Stored data entries.

• • •

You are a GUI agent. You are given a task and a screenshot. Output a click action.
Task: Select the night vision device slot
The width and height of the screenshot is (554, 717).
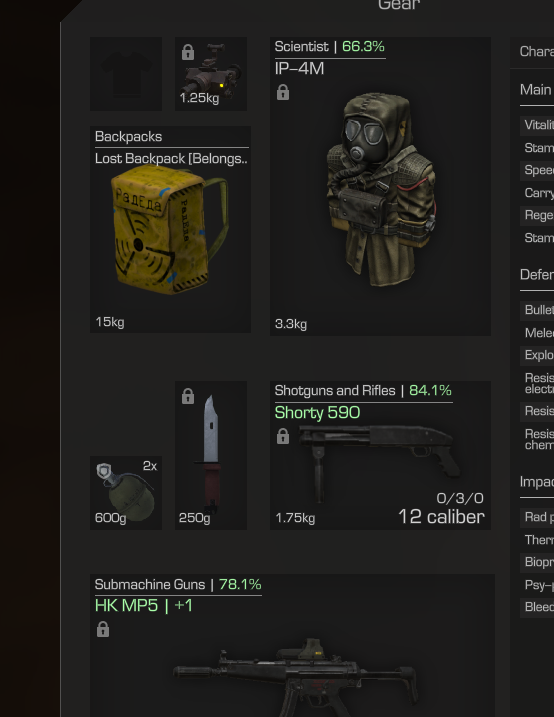point(211,74)
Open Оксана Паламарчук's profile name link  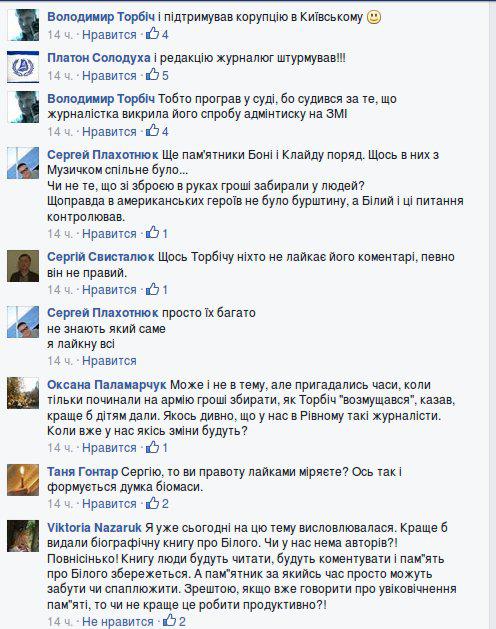point(107,385)
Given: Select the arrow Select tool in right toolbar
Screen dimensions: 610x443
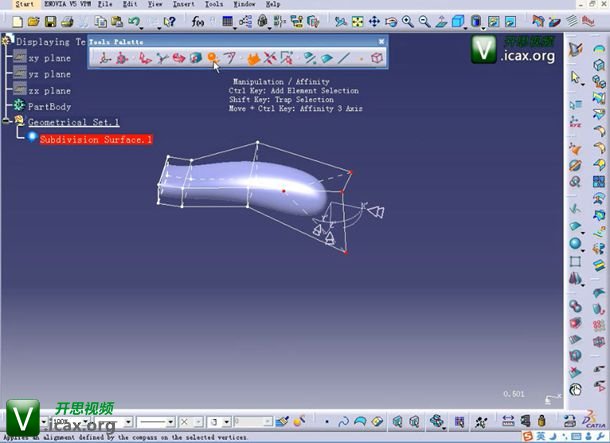Looking at the screenshot, I should point(576,76).

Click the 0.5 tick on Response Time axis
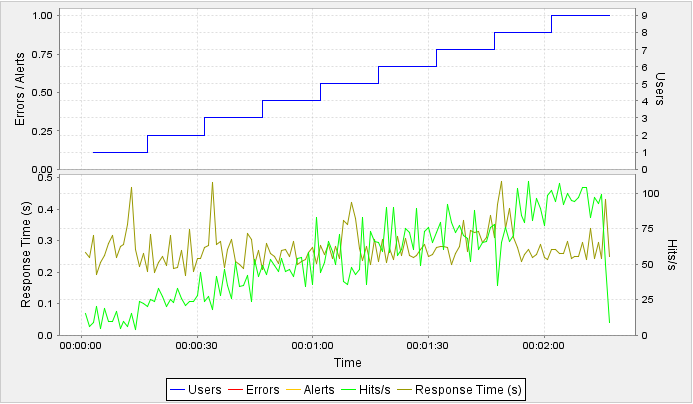(46, 178)
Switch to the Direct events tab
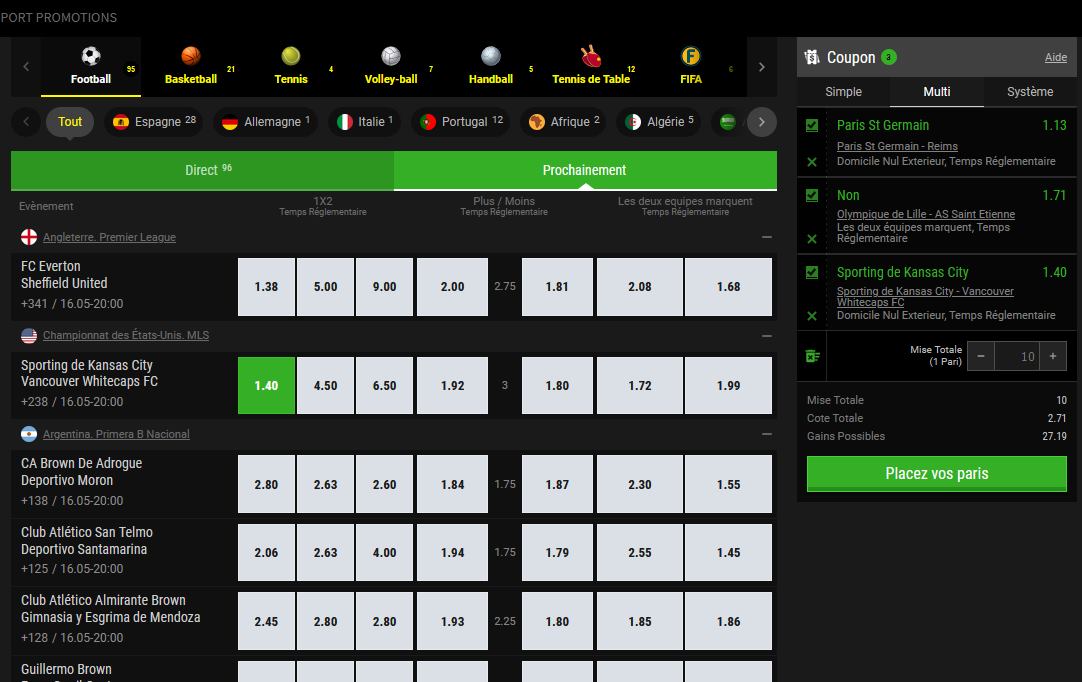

• • •

Description of the task.
Consider the string "Select". State how many lines of the data contain it, giving the number alone.

Task response.
2